[What the task asks] As the answer, give every line of the records that includes the word "computer".

Dataset records section start

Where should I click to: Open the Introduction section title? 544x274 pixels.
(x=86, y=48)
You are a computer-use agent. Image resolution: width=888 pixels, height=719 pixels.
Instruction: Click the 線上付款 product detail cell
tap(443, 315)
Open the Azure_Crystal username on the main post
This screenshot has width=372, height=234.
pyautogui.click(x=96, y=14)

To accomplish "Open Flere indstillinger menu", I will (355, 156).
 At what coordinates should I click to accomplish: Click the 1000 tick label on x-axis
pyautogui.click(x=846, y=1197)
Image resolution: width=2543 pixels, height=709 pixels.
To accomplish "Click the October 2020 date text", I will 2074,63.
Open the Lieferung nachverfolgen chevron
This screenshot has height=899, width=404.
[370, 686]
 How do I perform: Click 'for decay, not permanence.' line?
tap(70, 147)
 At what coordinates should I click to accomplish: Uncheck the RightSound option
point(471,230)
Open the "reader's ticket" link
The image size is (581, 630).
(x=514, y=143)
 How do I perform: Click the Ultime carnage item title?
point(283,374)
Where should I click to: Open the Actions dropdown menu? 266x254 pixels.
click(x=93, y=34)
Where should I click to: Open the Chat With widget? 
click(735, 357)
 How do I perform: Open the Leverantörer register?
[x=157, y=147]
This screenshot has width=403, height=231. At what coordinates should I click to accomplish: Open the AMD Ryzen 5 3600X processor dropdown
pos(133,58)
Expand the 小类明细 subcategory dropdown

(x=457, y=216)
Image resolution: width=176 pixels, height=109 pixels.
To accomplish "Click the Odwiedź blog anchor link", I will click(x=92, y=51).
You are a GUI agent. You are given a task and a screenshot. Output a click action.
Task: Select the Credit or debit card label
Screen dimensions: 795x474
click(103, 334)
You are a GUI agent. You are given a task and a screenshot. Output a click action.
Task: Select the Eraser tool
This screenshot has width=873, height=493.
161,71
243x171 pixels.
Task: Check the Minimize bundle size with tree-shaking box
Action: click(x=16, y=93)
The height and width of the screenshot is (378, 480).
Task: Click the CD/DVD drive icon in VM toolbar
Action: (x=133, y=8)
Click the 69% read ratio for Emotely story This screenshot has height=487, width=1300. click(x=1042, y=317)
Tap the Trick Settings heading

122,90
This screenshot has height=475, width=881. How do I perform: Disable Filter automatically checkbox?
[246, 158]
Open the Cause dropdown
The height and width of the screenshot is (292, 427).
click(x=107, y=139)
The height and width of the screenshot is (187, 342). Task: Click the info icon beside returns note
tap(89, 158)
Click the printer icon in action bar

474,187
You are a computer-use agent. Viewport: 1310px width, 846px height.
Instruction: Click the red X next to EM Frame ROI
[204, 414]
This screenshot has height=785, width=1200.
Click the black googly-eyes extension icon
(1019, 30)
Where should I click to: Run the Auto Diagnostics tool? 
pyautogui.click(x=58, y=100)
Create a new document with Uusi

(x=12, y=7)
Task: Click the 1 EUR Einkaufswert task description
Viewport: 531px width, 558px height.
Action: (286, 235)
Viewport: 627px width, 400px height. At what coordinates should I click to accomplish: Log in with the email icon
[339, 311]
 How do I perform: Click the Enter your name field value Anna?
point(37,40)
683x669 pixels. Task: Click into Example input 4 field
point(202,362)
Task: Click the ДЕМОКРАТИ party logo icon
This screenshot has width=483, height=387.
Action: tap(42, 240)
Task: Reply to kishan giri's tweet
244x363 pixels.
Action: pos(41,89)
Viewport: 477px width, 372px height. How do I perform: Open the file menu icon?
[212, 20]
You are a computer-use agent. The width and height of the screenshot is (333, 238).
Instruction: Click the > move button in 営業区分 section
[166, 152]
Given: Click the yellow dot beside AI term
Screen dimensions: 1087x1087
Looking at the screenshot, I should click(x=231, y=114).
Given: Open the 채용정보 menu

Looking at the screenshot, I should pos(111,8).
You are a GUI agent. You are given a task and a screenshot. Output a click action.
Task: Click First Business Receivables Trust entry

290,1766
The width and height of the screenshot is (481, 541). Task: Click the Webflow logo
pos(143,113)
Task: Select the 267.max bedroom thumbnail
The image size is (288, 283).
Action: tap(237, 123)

Dataset records section end

[Result below]
You are a computer-use agent. Image resolution: width=888 pixels, height=719 pixels.
You are a computer-use agent. Viewport: 1310px width, 846px height.
You are a computer-use agent. The width and height of the screenshot is (333, 238).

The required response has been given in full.